*EXERCISE MATERIALS*.
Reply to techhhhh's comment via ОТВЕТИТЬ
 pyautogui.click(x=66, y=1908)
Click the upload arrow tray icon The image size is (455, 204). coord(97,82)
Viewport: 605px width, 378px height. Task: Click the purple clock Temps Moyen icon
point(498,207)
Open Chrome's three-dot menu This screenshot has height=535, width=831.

--

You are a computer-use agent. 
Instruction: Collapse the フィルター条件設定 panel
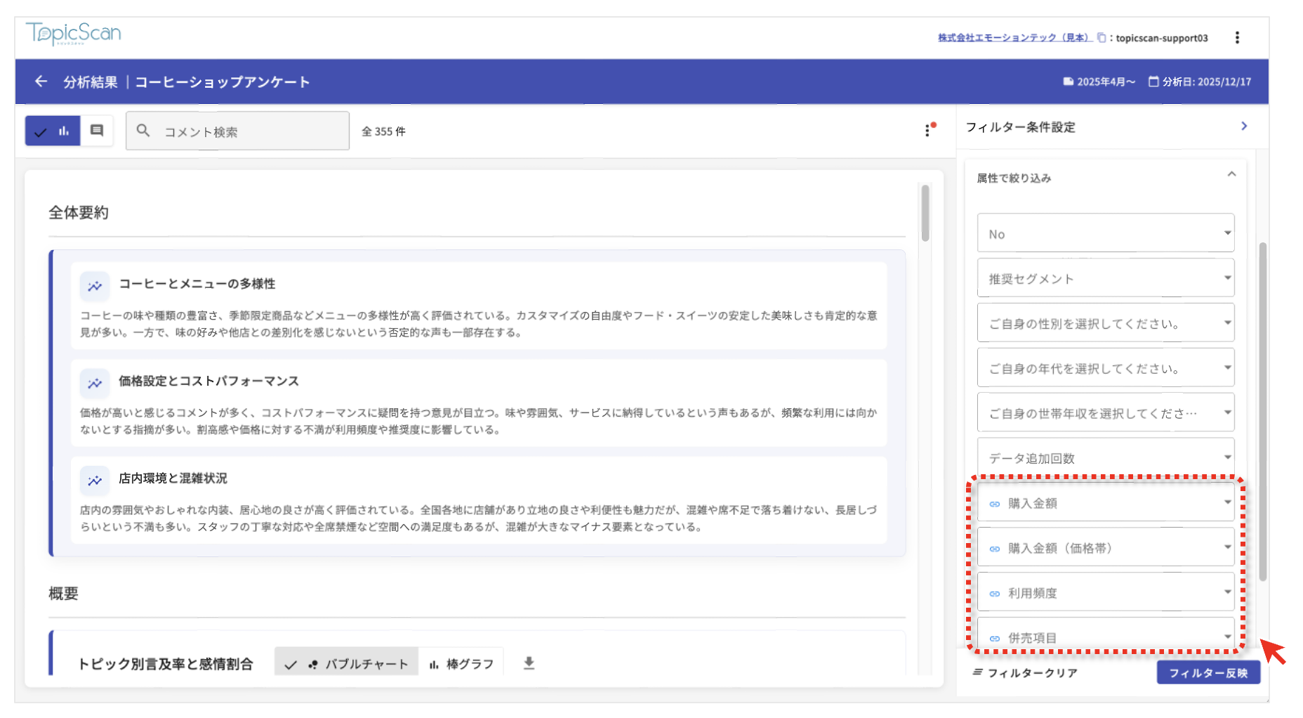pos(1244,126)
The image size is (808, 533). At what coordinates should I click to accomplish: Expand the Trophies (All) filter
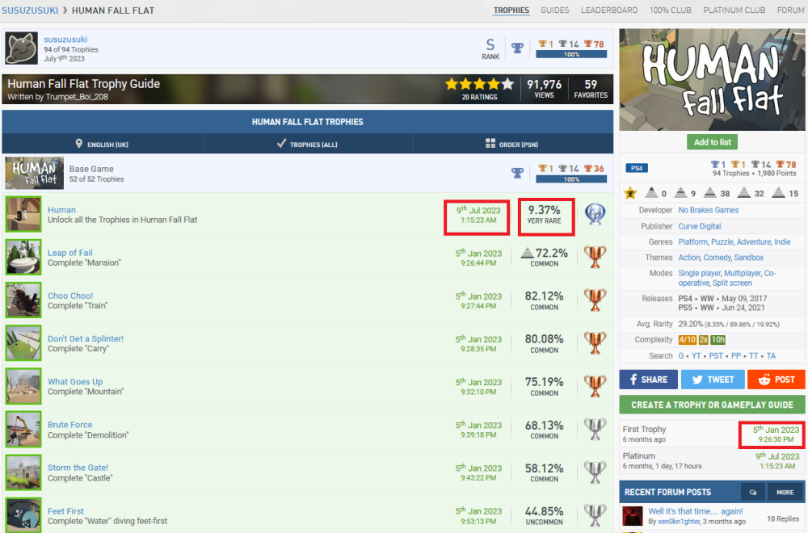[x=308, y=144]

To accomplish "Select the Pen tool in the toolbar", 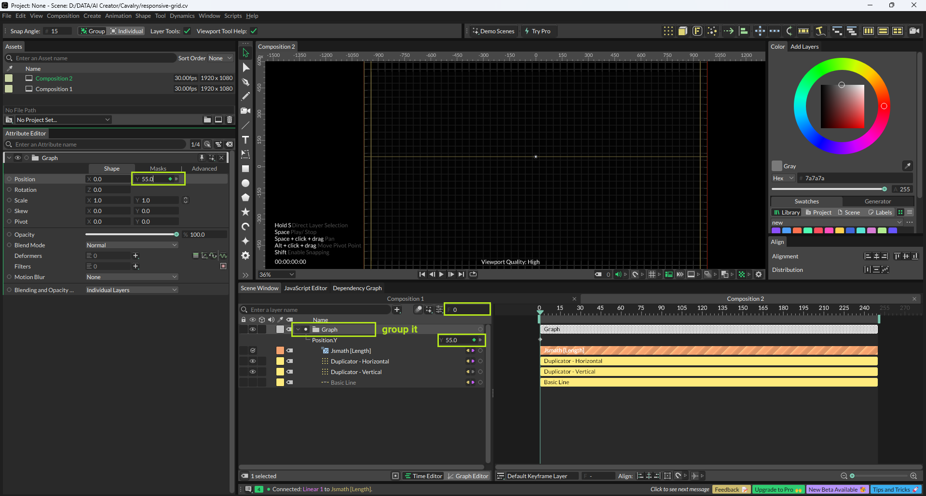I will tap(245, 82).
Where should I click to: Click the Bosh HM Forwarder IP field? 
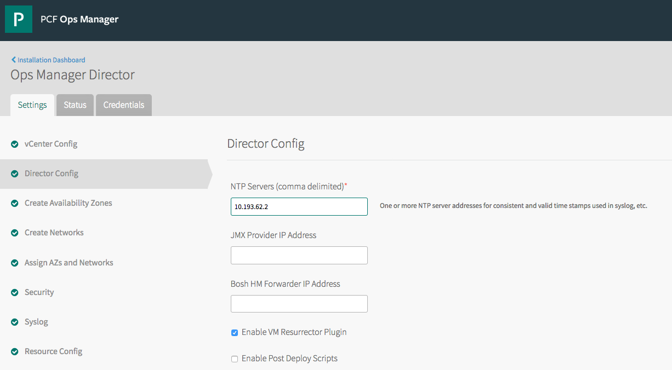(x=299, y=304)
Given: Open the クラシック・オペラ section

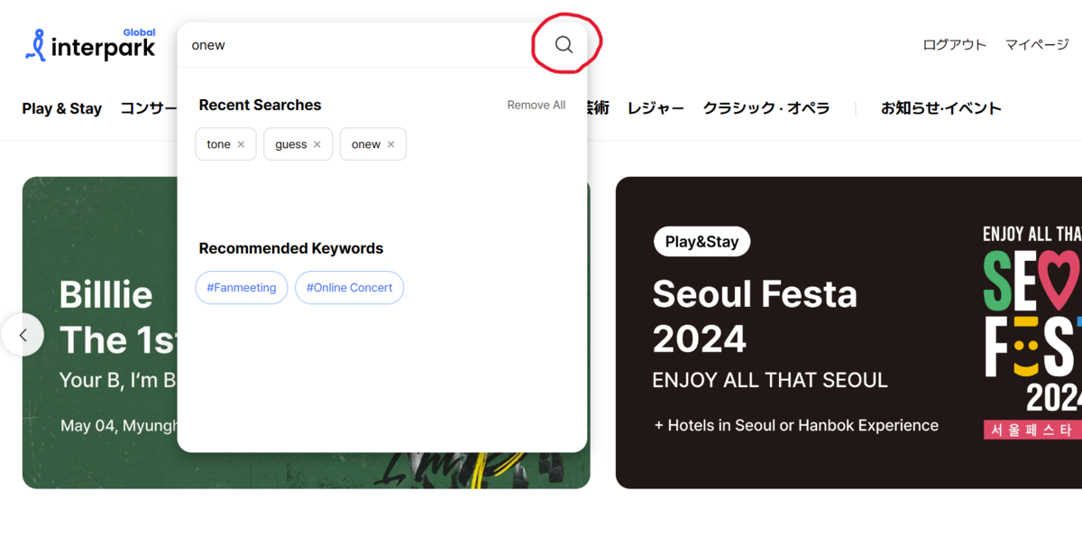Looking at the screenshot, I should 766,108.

--

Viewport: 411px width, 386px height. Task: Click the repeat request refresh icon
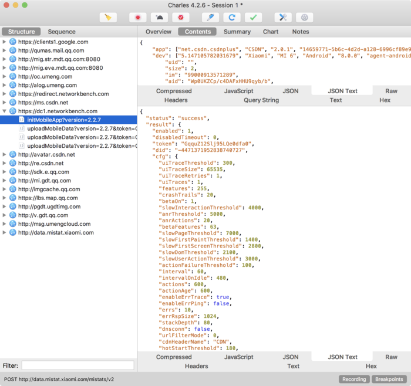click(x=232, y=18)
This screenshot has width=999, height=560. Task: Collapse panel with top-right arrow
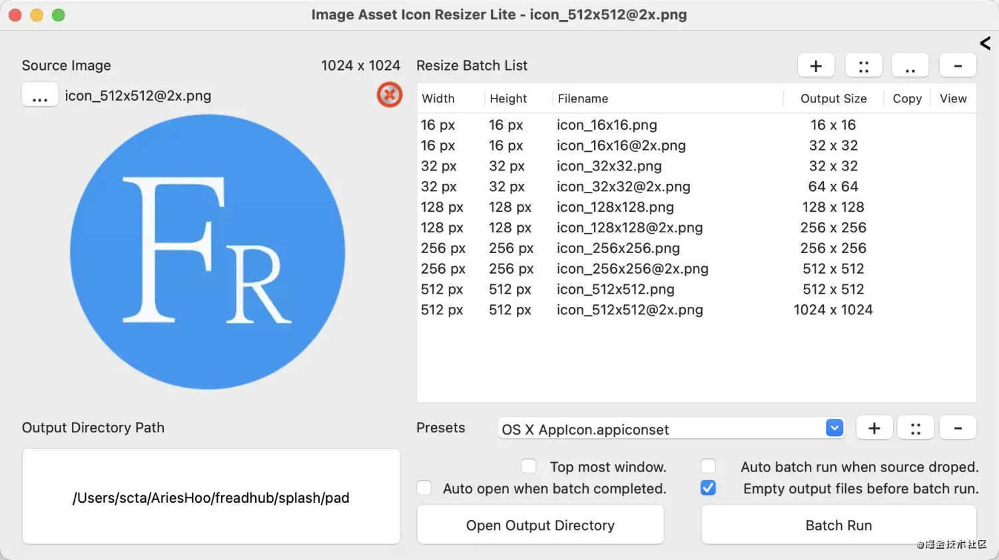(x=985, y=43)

*WHAT IS EXPECTED*.
Update the records in the stretch from the line containing "Reply to techhhhh's comment via ОТВЕТИТЬ" through the line containing "Open Chrome's three-dot" by replacing "purple" with "violet", leaving everything else unchanged.

*PROBLEM SOLUTION*.
Reply to techhhhh's comment via ОТВЕТИТЬ
 pyautogui.click(x=66, y=1908)
Click the upload arrow tray icon The image size is (455, 204). coord(97,82)
Viewport: 605px width, 378px height. Task: Click the violet clock Temps Moyen icon
point(498,207)
Open Chrome's three-dot menu This screenshot has height=535, width=831.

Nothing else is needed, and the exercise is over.